→ **Page text**

A “Palestinian Holocaust”?

I received the following AllExperts question last night, and I just sent in my response. I did not enjoy writing it; but I didn’t have any good excuse to refuse to answer.

The question:

Boker Tov and Shalom Don,
I have a question, I was watching Yulie Cohen Gerstel’s documentary about the Holocaust and the possibility of Israel imposing the same hardships on the palestinians that the jews went through and my question is, do you think that the past is repeating itself meaning are the israelis doing the same thing to the palestinians that the nazis did to the jews years ago, what is your stance on this? Thanks.

My answer:

Dear A_____ –

I haven't seen Ms. Gerstel’s film, so I can’t comment on it in any detail.

The idea that Israel “imposes the same hardships on the Palestinians as the Jews went through during the Holocaust” would be laughable if it weren’t evil. Even to suggest such an equivalence would require complete ignorance of the two conflicts, or else an anti-Israeli bias so strong that facts cannot penetrate it.

→ **Exercise tasks**
**a.** In the blog post, why does the writer say they can't comment on Ms. Gerstel's film in any detail?
**b.** Write the next part of the blog post, picking up after its last sentence.
The lines after the blog post play no part in this.

→ **Supplied information**
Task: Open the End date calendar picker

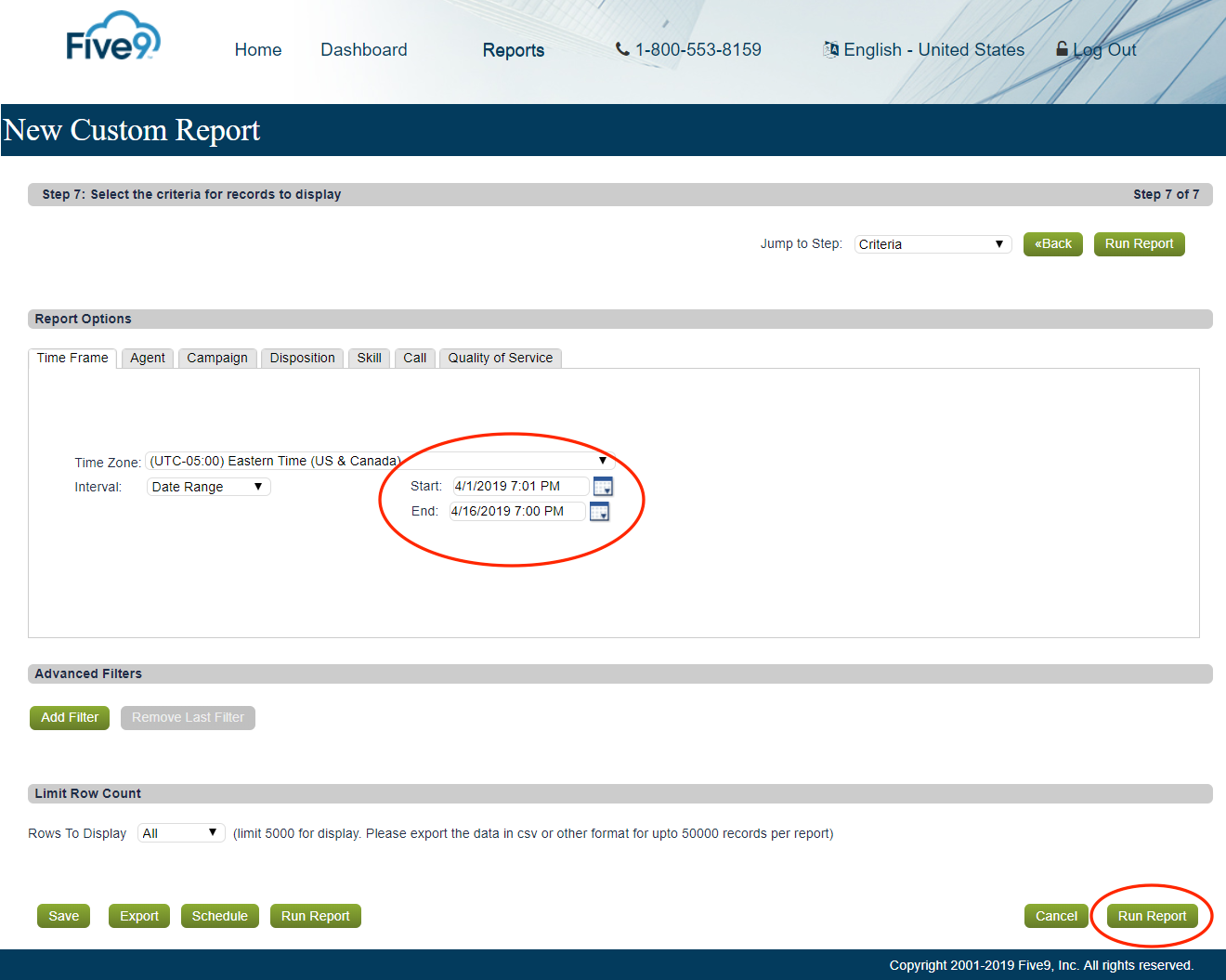Action: click(599, 511)
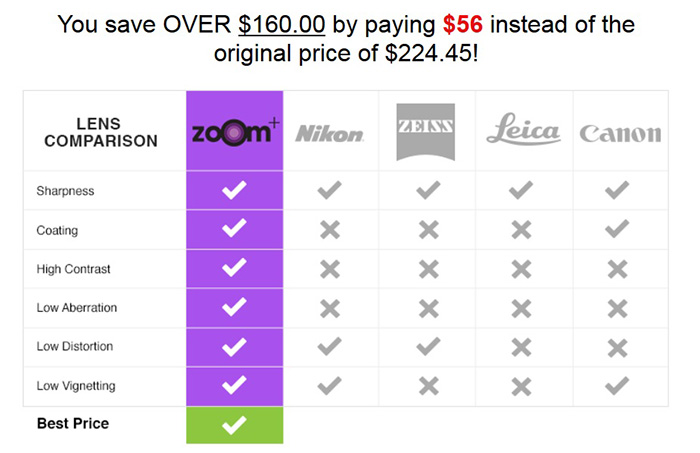
Task: Click Nikon Low Vignetting checkmark
Action: 329,386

→ **Written responses**
**a.** The writer hasn't seen the film.

**b.**
The Holocaust was the systematic, industrialized destruction of an entire culture: fully one third of the world’s Jews were killed, and European Jewry as a living community was essentially eliminated. In particular, the Eastern European Yiddish-speaking culture and the Greek-Sephardic Ladino-speaking culture were destroyed; all that is left of these vibrant, creative cultures is fossilized remains. These Jewish communities posed absolutely no threat to Germany: there were no Jewish suicide bombings on German buses (or anywhere else), no Jewish military threat, no Jewish boycotts of Germany (at least until after the Holocaust began). The Holocaust was a gratuitous, unprovoked, brutal, and unrestrained attack on a defenseless and inoffensive people.

The Israeli-Palestinian conflict is an entirely different matter. Palestinian terrorists have been killing innocent Jewish civilians since at least the 1920's; the Palestinian terror organizations receive substantial backing and funding from much of the Arab world as well as from Iran. While Israel’s actions in relation to the Palestinians are not always legally or morally perfect, the idea that Israel is trying to commit genocide – either by killing huge numbers of Palestinian Arabs, or by destroying their culture – is simply not borne out by the facts.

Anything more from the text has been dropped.